(Stored data)
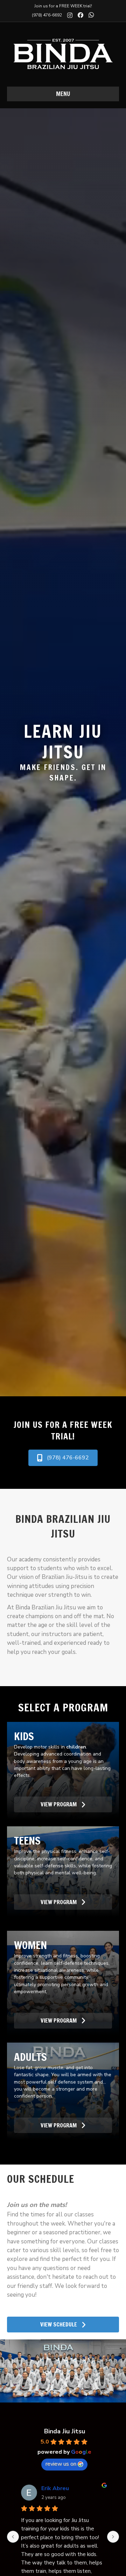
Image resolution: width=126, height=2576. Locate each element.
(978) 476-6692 (47, 15)
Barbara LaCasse (64, 2488)
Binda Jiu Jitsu (64, 2431)
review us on (61, 2464)
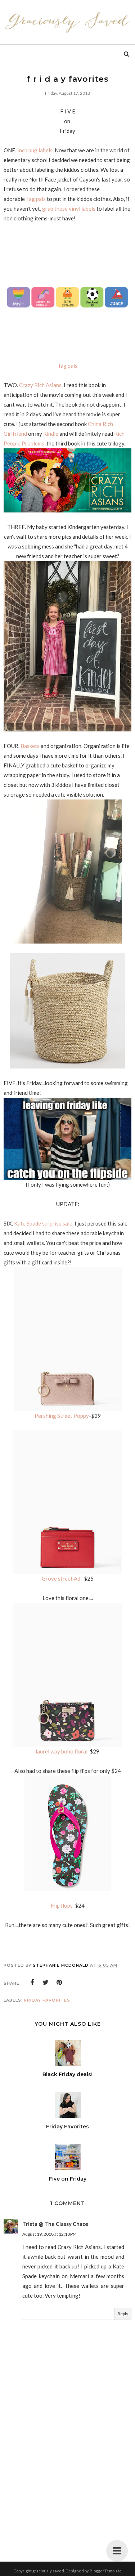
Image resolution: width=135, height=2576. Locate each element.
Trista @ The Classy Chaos (55, 2224)
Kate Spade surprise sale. (43, 1223)
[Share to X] (45, 1982)
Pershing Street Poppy (62, 1415)
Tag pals (36, 199)
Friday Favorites (47, 2000)
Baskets (30, 746)
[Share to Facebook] (32, 1982)
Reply (123, 2313)
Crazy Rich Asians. (41, 385)
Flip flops (62, 1905)
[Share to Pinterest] (59, 1982)
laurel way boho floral (61, 1751)
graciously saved (48, 2570)
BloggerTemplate (106, 2570)
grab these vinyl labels (68, 208)
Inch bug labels (35, 150)
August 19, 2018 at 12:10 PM (49, 2234)
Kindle (51, 433)
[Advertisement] (68, 2480)
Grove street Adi (62, 1578)
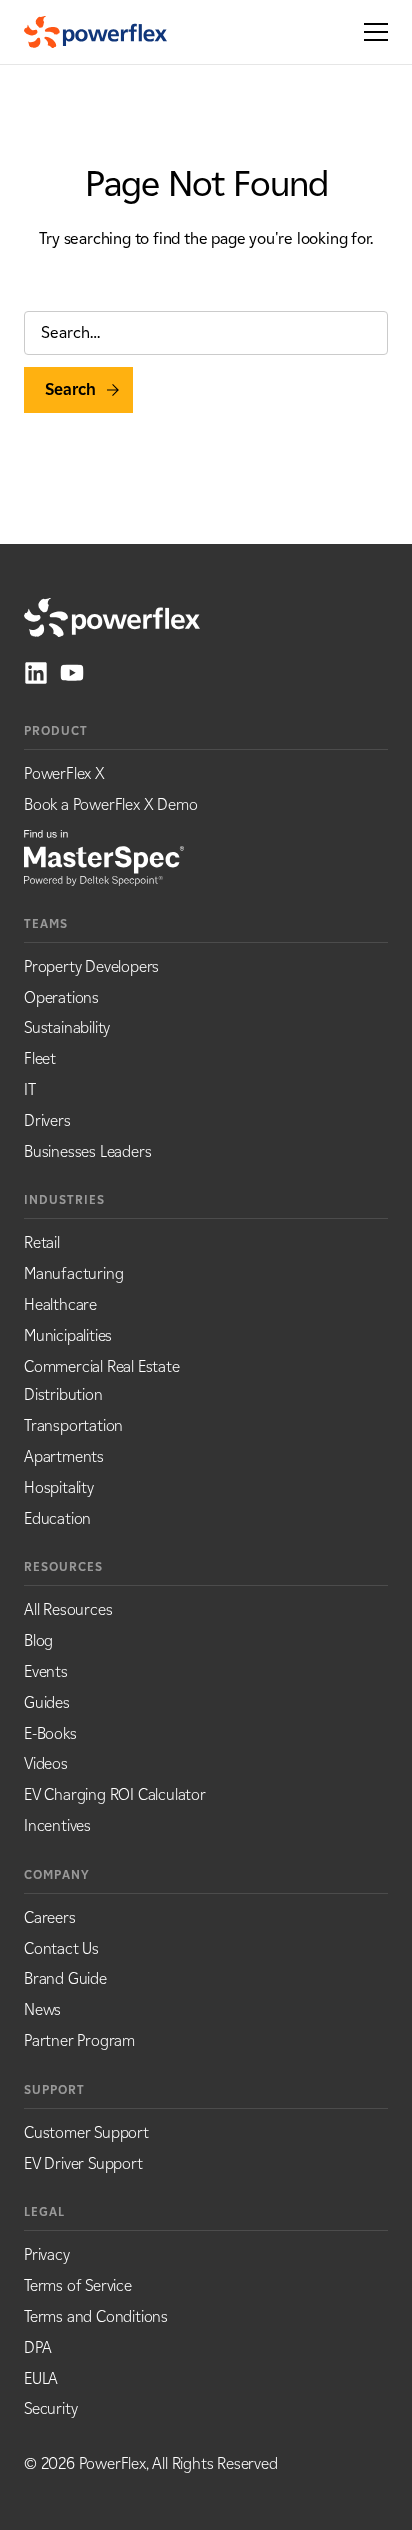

TASK INSTRUCTIONS
Output nothing but the entries above, exactly, once the pictures are removed.

SOLUTION TO THE EXERCISE
Image resolution: width=126, height=2576. Locate each element.
(978) 476-6692 (47, 15)
Barbara LaCasse (64, 2488)
Binda Jiu Jitsu (64, 2431)
review us on (61, 2464)
Image resolution: width=135, height=2576. Locate each element.
Trista @ The Classy Chaos (55, 2224)
Kate Spade surprise sale. (43, 1223)
[Share to X] (45, 1982)
Pershing Street Poppy (62, 1415)
Tag pals (36, 199)
Friday Favorites (47, 2000)
Baskets (30, 746)
[Share to Facebook] (32, 1982)
Reply (123, 2313)
Crazy Rich Asians. (41, 385)
Flip flops (62, 1905)
[Share to Pinterest] (59, 1982)
laurel way boho floral (61, 1751)
graciously saved (48, 2570)
BloggerTemplate (106, 2570)
grab these vinyl labels (68, 208)
Inch bug labels (35, 150)
August 19, 2018 at 12:10 PM (49, 2234)
Kindle (51, 433)
[Advertisement] (68, 2480)
Grove street Adi (62, 1578)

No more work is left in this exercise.